─── SOURCE MATERIAL

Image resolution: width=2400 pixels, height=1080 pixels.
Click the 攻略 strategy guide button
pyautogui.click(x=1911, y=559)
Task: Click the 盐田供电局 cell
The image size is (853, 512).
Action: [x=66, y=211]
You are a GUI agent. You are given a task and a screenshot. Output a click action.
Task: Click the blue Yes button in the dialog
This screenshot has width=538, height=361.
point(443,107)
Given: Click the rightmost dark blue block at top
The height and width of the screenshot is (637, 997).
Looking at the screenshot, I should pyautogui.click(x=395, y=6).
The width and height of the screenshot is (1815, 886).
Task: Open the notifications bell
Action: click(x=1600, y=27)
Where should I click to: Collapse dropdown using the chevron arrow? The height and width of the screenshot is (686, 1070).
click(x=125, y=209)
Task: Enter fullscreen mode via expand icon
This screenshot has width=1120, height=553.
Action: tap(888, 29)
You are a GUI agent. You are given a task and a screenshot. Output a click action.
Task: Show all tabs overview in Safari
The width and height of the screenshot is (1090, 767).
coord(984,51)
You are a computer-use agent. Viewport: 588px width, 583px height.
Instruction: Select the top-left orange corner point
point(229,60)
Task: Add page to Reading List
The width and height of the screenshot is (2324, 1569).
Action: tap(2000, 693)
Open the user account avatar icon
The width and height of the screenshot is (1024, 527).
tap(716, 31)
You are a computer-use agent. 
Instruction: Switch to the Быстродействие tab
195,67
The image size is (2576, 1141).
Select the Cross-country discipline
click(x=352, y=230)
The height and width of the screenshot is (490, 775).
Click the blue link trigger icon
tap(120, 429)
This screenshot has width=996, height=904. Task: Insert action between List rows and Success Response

──────

## DIRECTIONS
Copy every one of the records above, character for character, keeping the line order.

## SOLUTION FOR THIS TASK
Image resolution: width=2400 pixels, height=1080 pixels.
Click the 攻略 strategy guide button
pyautogui.click(x=1911, y=559)
Task: Click the 盐田供电局 cell
The image size is (853, 512).
Action: [x=66, y=211]
You are a GUI agent. You are given a task and a screenshot. Output a click action.
Task: Click the blue Yes button in the dialog
This screenshot has width=538, height=361.
point(443,107)
Given: Click the rightmost dark blue block at top
The height and width of the screenshot is (637, 997).
Looking at the screenshot, I should pyautogui.click(x=395, y=6).
The width and height of the screenshot is (1815, 886).
Task: Open the notifications bell
Action: click(x=1600, y=27)
Where should I click to: Collapse dropdown using the chevron arrow? The height and width of the screenshot is (686, 1070).
click(x=125, y=209)
Task: Enter fullscreen mode via expand icon
This screenshot has width=1120, height=553.
Action: tap(888, 29)
You are a GUI agent. You are given a task and a screenshot. Output a click action.
Task: Show all tabs overview in Safari
The width and height of the screenshot is (1090, 767).
coord(984,51)
You are a computer-use agent. Viewport: 588px width, 583px height.
Instruction: Select the top-left orange corner point
point(229,60)
Task: Add page to Reading List
The width and height of the screenshot is (2324, 1569).
Action: tap(2000, 693)
Open the user account avatar icon
The width and height of the screenshot is (1024, 527).
tap(716, 31)
You are a computer-use agent. 
Instruction: Switch to the Быстродействие tab
195,67
The image size is (2576, 1141).
Select the Cross-country discipline
click(x=352, y=230)
The height and width of the screenshot is (490, 775).
Click the blue link trigger icon
tap(120, 429)
This screenshot has width=996, height=904. Task: Insert action between List rows and Success Response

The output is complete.